### WHAT IS EXPECTED
In the stamp glossary, rewrite the part that opens with the words containing "Franchise stamp - a" and closes with "and metered stamps.", swapping "organization" for "group".

### READING TEXT
Flight cover - an envelope actually flown in the
 vehicle being commemorated

Folded paper - paper that is folded over at
 any time during the manufacturing processes. When unfolded, the paper
 will show a white space under the fold, and, conversely, may be printed
 on the back.

Foreign mail stamp - stamp issued specifically for use on
 mail going overseas. It is denoted by either the inscription or by the
 higher-valued currency used.

Forgery - a fraudulent reproduction of a
 postage stamp intended to deceive postal authorities and/or collectors


Franchise stamp - a stamp supplied without charge by postal
 administration to an individual or organization for distributing its mail


Franking - a mark on a cover that postage has been paid or that the
 envelope is being carried free of postage. Modern forms of franking are
 postage stamps and metered stamps.

Freaks - abnormal, usually
 non-repetitive occurrences in the production of stamps that results in a
 variation from the normal stamp but falls short of producing an error.
 Most paper folds, over-inking, and perforation shifts are freaks.

Free
 mail stamp - mail sent without a fee due to natural disasters. Troops on
 active duty might also enjoy this franking benefit.

Future delivery
 stamp - a stamp facilitating collection of tax on sale, agreement of
 sale, or agreement to sell any products or merchandise at any exchange
 board of trade, or other similar place for future delivery

General Post
 Office - common term for the administrative entity of the U.S. postal
 system in the late eighteenth and early nineteenth century

General
 Postal Union - a union of nations established in 1874, later known as
 Universal Postal Union. The international union was formed to ensure the
 creation of a single postal territory for the reciprocal exchange of
 correspondence among countries.

Grill - a pattern of small, square dots
 in an overall square or diamond-shape that is applied to stamps to
 prevent their reuse after cancellation. The embossing breaks the paper
 fibers of the stamp, allowing the canceling (obliterating) ink to
 penetrate effectively and preventing this ink from being removed by
 would-be defrauders.

Stored items
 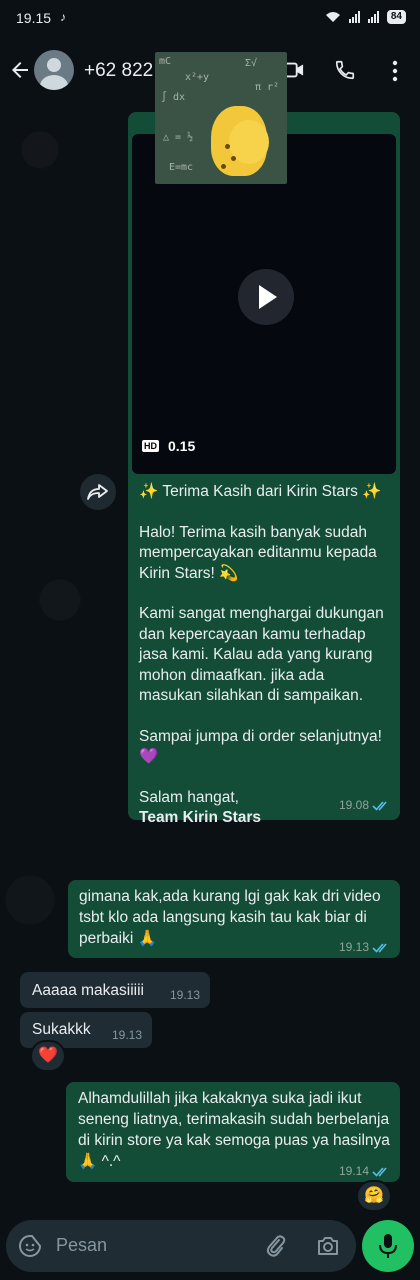 What do you see at coordinates (54, 70) in the screenshot?
I see `avatar` at bounding box center [54, 70].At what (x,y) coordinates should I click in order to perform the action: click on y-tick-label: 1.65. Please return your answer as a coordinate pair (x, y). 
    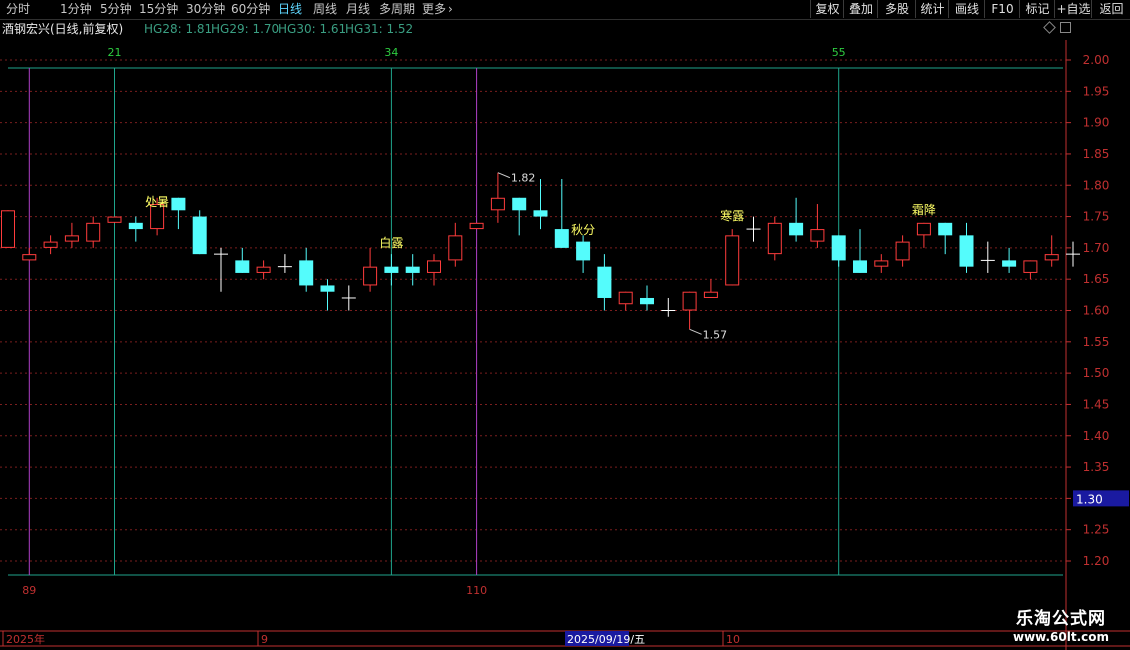
    Looking at the image, I should click on (1096, 279).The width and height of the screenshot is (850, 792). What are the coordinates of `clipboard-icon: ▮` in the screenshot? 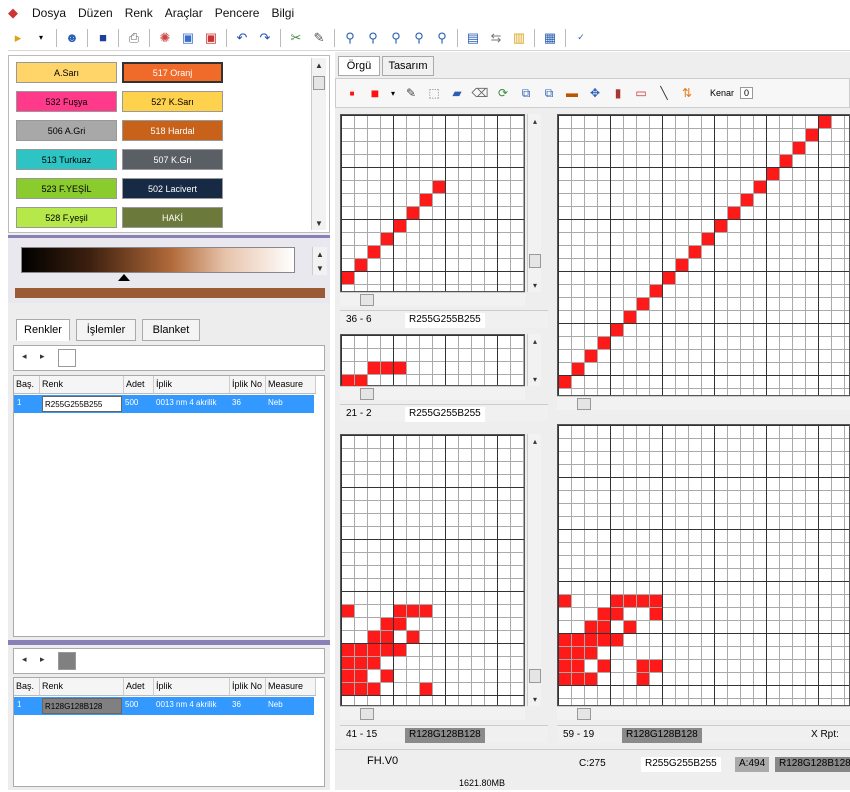 It's located at (618, 93).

### FINISHED TASK
Franchise stamp - a stamp supplied without charge by postal
 administration to an individual or group for distributing its mail


Franking - a mark on a cover that postage has been paid or that the
 envelope is being carried free of postage. Modern forms of franking are
 postage stamps and metered stamps.